# Die, NewsBytes, Die



## MetalheadGautham (Jun 10, 2008)

_*Petition to Think Digit Forum Management Staff:*_

*Please get rid of NewsBytes.*

This is a public intrest petition which I request all the concerned forum members to sign(vote). Place your views on NewsBytes here and discuss about its future.



*
Dear Team Digit,*

One of the recent changes in the digit forum has been NewsBytes, digit's official news spammer bot cum moderator. Most people here agree that its horrible.




The news it posts is often either old, or not at all significant. Sometimes its the same news that comes in a few days older newspaper. Sometimes its about the announcement of a technology thats happened long back, and sometimes it says things that are hardly relavent to the readers.

It exaggerates many things, and makes it look like every company it talks about is god. Over hyping is often seen in its posts. Such things will do in mainstream newspapers but not in a technology forum like this.

The bot links the rest of the news to the digit website news section, but it too is insufficient in details. Whats the value of news when at maximum, a vague idea of what its about is the only thing thats given out ?

Its posts hardly give out any details, and everything is just too vague. One can never leave one of its threads as an enlightened person, because the threads contain absolutely nothing to make you a few measures wiser.

It also often posts things people have already posted. There is no measure to ensure that the bot can check for already existing threads having the same content. And in such conditions, one can strongly see the contrast between the quality of one of our member's post and its post.

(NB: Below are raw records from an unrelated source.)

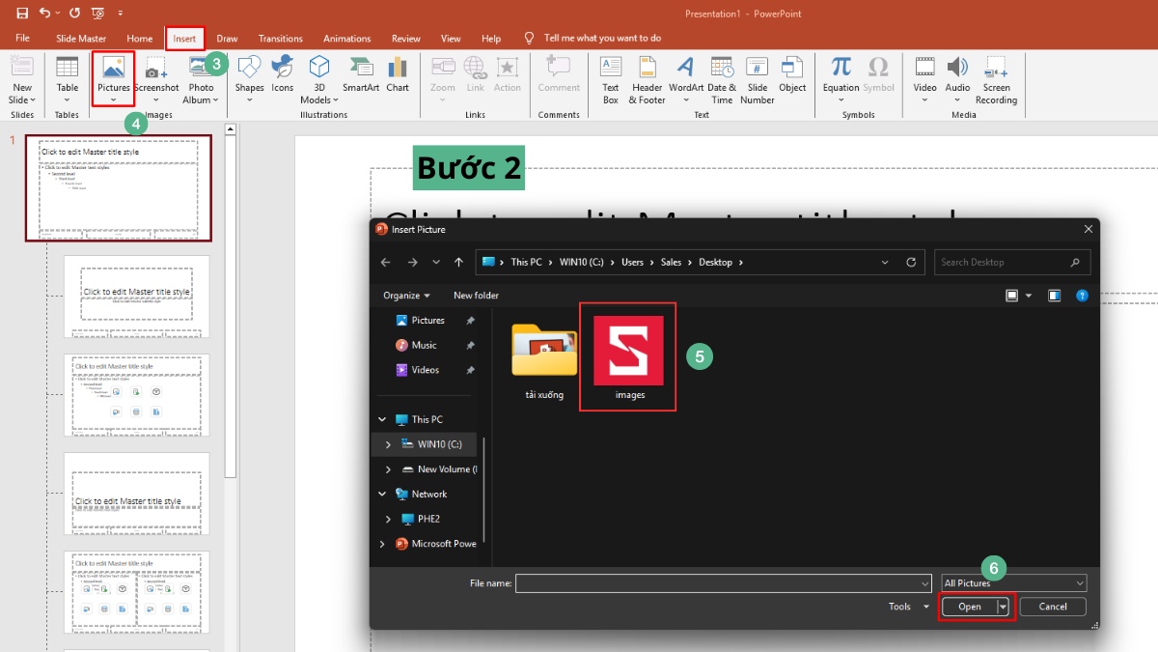
Task: Expand the Open button split arrow
Action: point(1004,607)
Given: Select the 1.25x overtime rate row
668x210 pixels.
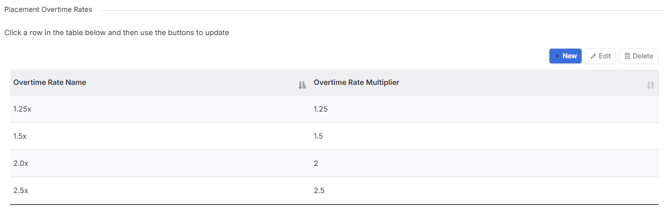Looking at the screenshot, I should [334, 109].
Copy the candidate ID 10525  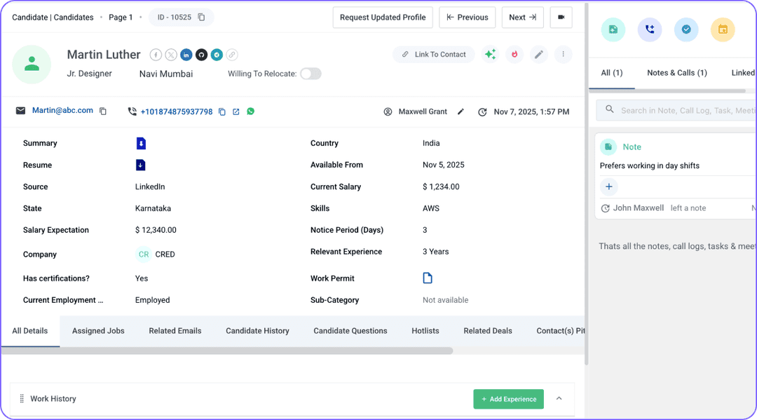(200, 17)
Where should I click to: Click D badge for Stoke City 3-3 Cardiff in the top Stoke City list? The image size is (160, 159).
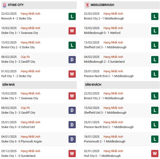(x=72, y=59)
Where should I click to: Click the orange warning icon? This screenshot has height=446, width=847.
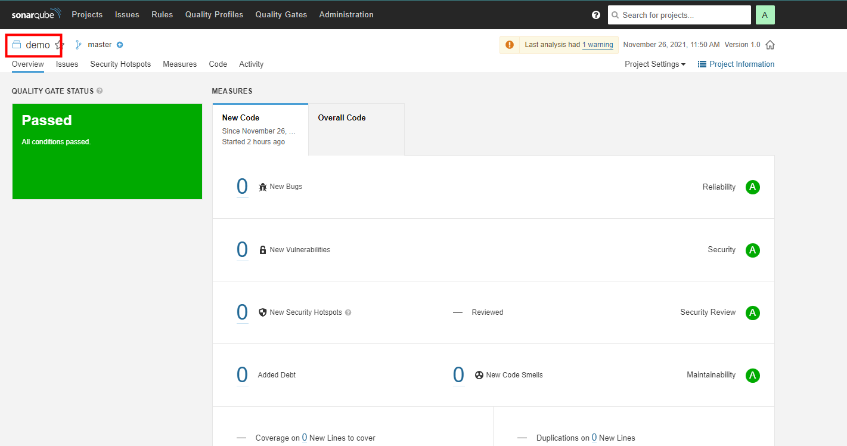(x=510, y=45)
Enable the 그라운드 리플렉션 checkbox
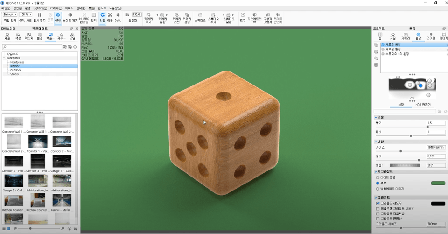The height and width of the screenshot is (234, 448). [x=378, y=213]
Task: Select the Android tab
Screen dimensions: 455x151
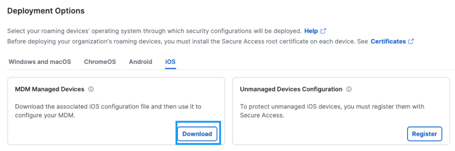Action: coord(141,62)
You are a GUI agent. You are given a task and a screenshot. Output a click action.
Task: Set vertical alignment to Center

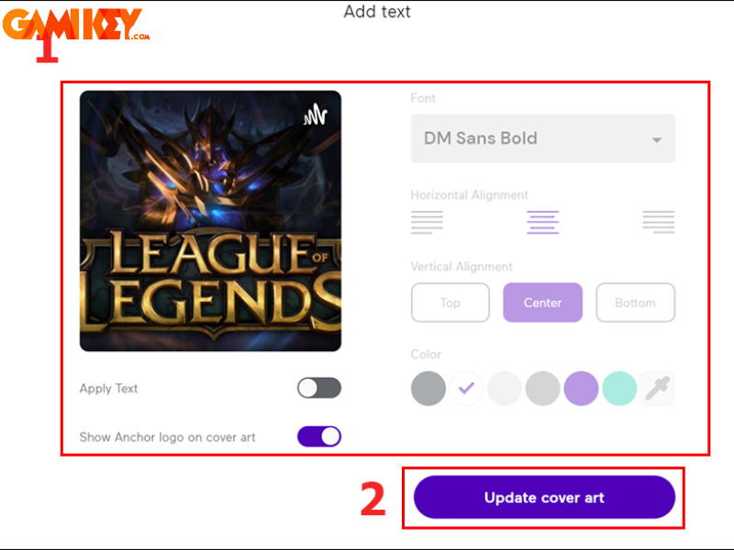[x=543, y=303]
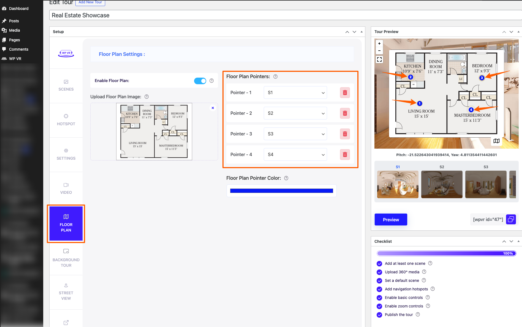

The technology news section is looking like a cow shead now; every thing is a big mess. Just too many threads. Lots of them made every day, and most of them hardly discussed and talked about. Most of newsbytes' threads just contain insults against the bot.


We forum members managed the news section so perfectly before. Why did you have to bring an ugly bot into it ? Please consider removing this bot from this forum. Its just too out of place in a forum like this.


----------



## iMav (Jun 10, 2008)

You think this would make a difference


----------



## MetalheadGautham (Jun 10, 2008)

iMav said:


> You think this would make a difference


I can hope atleast


----------



## iMav (Jun 10, 2008)

One serious advice, when it comes to something regarding ThinkDigit administration- Don't.


----------



## dheeraj_kumar (Jun 10, 2008)

The admins are on a mountain, and we are at the base. Even if you shout, you cant reach them.


----------



## d1g1t (Jun 10, 2008)

double posts for the win?


----------



## blueshift (Jun 10, 2008)

A petition..lol. Nicely written. I voted in.


----------



## a_k_s_h_a_y (Jun 10, 2008)

leave thinkdigit forum
many have left..
i hope i also get out..


----------



## QwertyManiac (Jun 10, 2008)

dheeraj_kumar said:


> The admins are on a mountain, and we are at the base. Even if you shout, you cant reach them.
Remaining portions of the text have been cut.